Akamai Diversity

Akamai Security Intelligence
& Threat Research

The Talk: Keeping my parental units safe

Dear Favorite Parental Unit, 

What will it take to convince you?

You helped me through homework for years. You taught me right from wrong. You reinforced good habits. It's my turn to return the favor. It's time to turn the tables, and make the computer work for you. It's time to talk about passwords and the internet. 

Oh, nobody wants my stuff.  I'm not anyone special.  And if they get my credit card information, well, the credit card company will help me deal with it.  And who wants my password to hulu?  So they can watch videos?  Big deal.

You are my cleverest parent, and you have a point there. It was once said "Given a choice between dancing pigs and security, users will pick dancing pigs every time."  Your time is not worth wasting, and I know you and I know how much you hate dealing with all the forms and paperwork a single compromise can cost, so let me see if I can save you some future time with a small bit of effort today. 

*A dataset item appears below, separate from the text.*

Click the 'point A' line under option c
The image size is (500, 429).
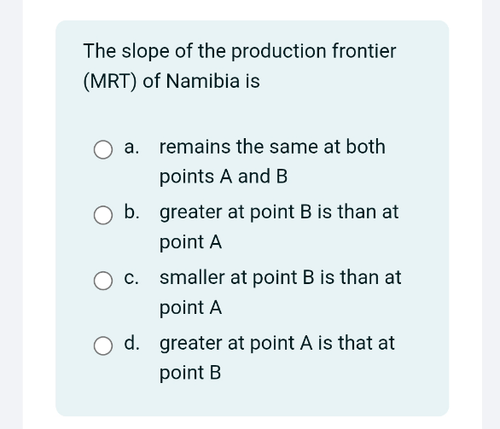191,308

I love you and I promise, there are bad actors out there. They have computers on their side to do most of the hard thinking. They aren't actually after you, they want to add chaos to the big guys - the banks, the industry leaders that you and I like.  We are but pawns in their game of cat and mouse.   Your clever naming scheme you use everywhere with similar characteristics, yeah, that is broachable. Trusting obscurity is an untenable option in today's ever growing dark web, which keeps years worth of your passwords for the bored hacker.  And believe me, there's nothing worse than a bored hacker.  So it's time we had The Talk™, and I taught you about password vaults.

Thank you, luv, I have my paper notebook as backup.

Frankly, this is probably one of the safest ways you could store your passwords from folks on the internet, if all you were doing was creating unique passwords for each thing you use that requires one. That's a whole lot of strangers ruled out. I love that thinking! That said, there are two major flaws with this concept:  

  • It's always in the other room when you are on your phone trying to log in. What about when you are in the car playing Ingress? Your notebook can't be everywhere. For that matter, you wouldn't want to lose it if it was! I mean, it's a small version of your brain. Something you'd feel very sad about losing, and would miss greatly.

  • You have created a predictable and memorable pattern for you, but that means other people can remember it too. Criminals keep records for decades. They can see your pattern. See the problem with bored hackers mentioned above?

Ok, I'm curious, what is a password vault?

It's a kind of safety deposit box. You have one key, and can unlock it and use it to store all your valuable passwords, as well as other secrets. You could even leave yourself secret notes, if you want to. Finally, a password vault is a place that even I, your most trusted child who "borrowed" your shoes, clothes, and precious accessories, can't get to.  There is this to consider as well; when you need it, you don't have to read from your notebook and (mis)type the answer, you just copy and paste from the vault into the field needed.

Suppose I consider this.  What are my options?

You have a lot of reputable choices.  Google and Apple offer to save your passwords in their browsers (Chrome and Safari, respectively) if you have accounts with them, and that works perfectly well.  You can even sign in from multiple places (for instance, if you borrow my computer when you visit after the pandemic).

There are also other products you can use whose sole purpose is to focus on securely keeping your passwords, for all your websites and software, safe. These products can also help track the password to the garage door, the secret to unlock the key case to your best friend's front door, and even notes about which of your kids you like best (It's ok, I know it's me).

There are many reviews of each of them out there and the general consensus talks about  1Password, LastPass, Dashlane, Keeper, bitwarden, LogmeOnce, and PasswordBoss, to name a few. I can point you at reviews by some of my favorite sources and we can talk about the pros and cons over dinner sometime soon:

Sounds complicated.  I still like my system best.

So, let's take a quick look and see if anyone has ever compromised one of your passwords?  If you don't believe me, how about Forbes magazine?  Let's just plug your email address into the reputable site https://haveibeenpwned.com/ and see what comes up?

OH!  I don't like that at all!

Oh wow, me either.  I am sorry.  Let's change the passwords on those accounts next.  And maybe come up with a plan to go through that notebook and update it.

But that's HOURS, possibly DAYS of work.

You taught me to take it one step at a time. We've got this. No, better yet, you've got this!  My suggestion is to go with a password vault system. Take a look at the recommendations above and we can talk over dinner on Zoom. Let me know what you decide. 1Password, for instance, offers a family pack and we can share passwords, so I can take half that list, and you can take the other half and we'll update them together.

You've had my back for years, this time, I have yours.